On March 18 the Judging Event for the Paddon Award 2015, the University’s cross-arts competition, took place on campus at Roborough Studios. The celebratory award evening was attended by over 60 guests who came to hear the shortlisted entrants present their pieces.
The night showcased the spectacular standard of creativity amongst the staff, students and alumni from the University. From poems to paintings, from stories to film, each of the 20 individual pieces represented the artist’s unique interpretations of this year’s theme ‘Transformations’.
Visual creations included a painting showing four stages of a sunset, a digital image derived from Morse code messages from the First World War, a drawing of a pregnant life-model, a painting of the transforming Living Systems building on campus, a chameleon and a set of paintings showing the life cycle of amphibians.
Creative writing entries included poems about coffee and dreams, a trilobite, a chrysalis and growing into an adult as well as a story about the changes in one child’s life.
Christy Ku scooped the first prize for ‘It All Passes’, a very touching and sensitive poem about the ephemeral nature of life. Second prize was awarded to Jordan Edgington, a graduate in Sports and Exercise Science, whose story ‘Ghosts’ about his first experiences as a graduate was identified with by many in the audience. The joint third prizes went to Bethany Ashley, a Liberal Arts undergraduate, for her beautifully designed poem ‘Kindling’, in which the second stanza was the inverse of the first, and to Clifford Roddy , Film undergraduate, whose challenging short film ‘Cosmia’ addressed the theme of someone achieving a transformation by ‘putting on a face’.

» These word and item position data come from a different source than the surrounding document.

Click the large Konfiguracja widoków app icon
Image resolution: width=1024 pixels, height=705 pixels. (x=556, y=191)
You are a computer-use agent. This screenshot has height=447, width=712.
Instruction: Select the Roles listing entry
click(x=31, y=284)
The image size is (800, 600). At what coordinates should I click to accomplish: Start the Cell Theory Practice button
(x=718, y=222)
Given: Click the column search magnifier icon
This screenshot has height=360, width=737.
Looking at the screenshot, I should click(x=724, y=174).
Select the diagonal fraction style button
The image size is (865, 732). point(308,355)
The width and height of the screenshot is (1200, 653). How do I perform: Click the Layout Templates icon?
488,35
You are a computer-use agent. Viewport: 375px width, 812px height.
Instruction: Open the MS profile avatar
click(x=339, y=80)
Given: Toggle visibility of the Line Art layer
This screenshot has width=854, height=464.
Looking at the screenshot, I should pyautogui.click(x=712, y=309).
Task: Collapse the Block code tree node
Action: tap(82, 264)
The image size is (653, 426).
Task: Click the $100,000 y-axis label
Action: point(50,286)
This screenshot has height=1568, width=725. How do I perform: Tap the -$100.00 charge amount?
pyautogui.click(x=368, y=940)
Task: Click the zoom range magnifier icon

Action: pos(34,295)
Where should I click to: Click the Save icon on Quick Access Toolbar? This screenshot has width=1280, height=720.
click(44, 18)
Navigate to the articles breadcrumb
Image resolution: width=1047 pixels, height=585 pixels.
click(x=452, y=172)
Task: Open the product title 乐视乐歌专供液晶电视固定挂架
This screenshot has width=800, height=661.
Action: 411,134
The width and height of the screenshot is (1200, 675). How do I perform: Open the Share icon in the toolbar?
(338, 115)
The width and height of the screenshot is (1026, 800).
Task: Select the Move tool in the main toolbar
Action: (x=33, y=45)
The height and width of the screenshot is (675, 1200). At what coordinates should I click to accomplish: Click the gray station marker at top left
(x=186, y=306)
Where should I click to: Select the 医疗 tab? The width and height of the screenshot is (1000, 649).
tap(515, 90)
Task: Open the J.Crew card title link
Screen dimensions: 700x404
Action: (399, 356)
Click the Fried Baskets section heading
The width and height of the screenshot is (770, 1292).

The judges for the evening were Honorary Graduate and International Curator, Thomas Trevor, folk singer and fiddle player Jackie Oates, and the Student Guild Vice President for Activities, Matt Bate.Their unenviable task of judging the shortlisted entries resulted in them choosing a first, second and joint third prizes. Thanks to the generosity of John Paddon, who attended the event, it was possible for the judges to offer the extra third prize.
The Paddon Award was established in memory of two alumni of the University of Exeter who contributed greatly to fostering collaboration between alumni and students for the benefit of the University. Both were very interested in the arts so an annual prize was set up to encourage participation in some aspects of the arts.
If you didn’t get the chance to view the shortlisted works at the event, you can view them at the Paddon Award Showcase 6-19 May 2015 in the University Reception.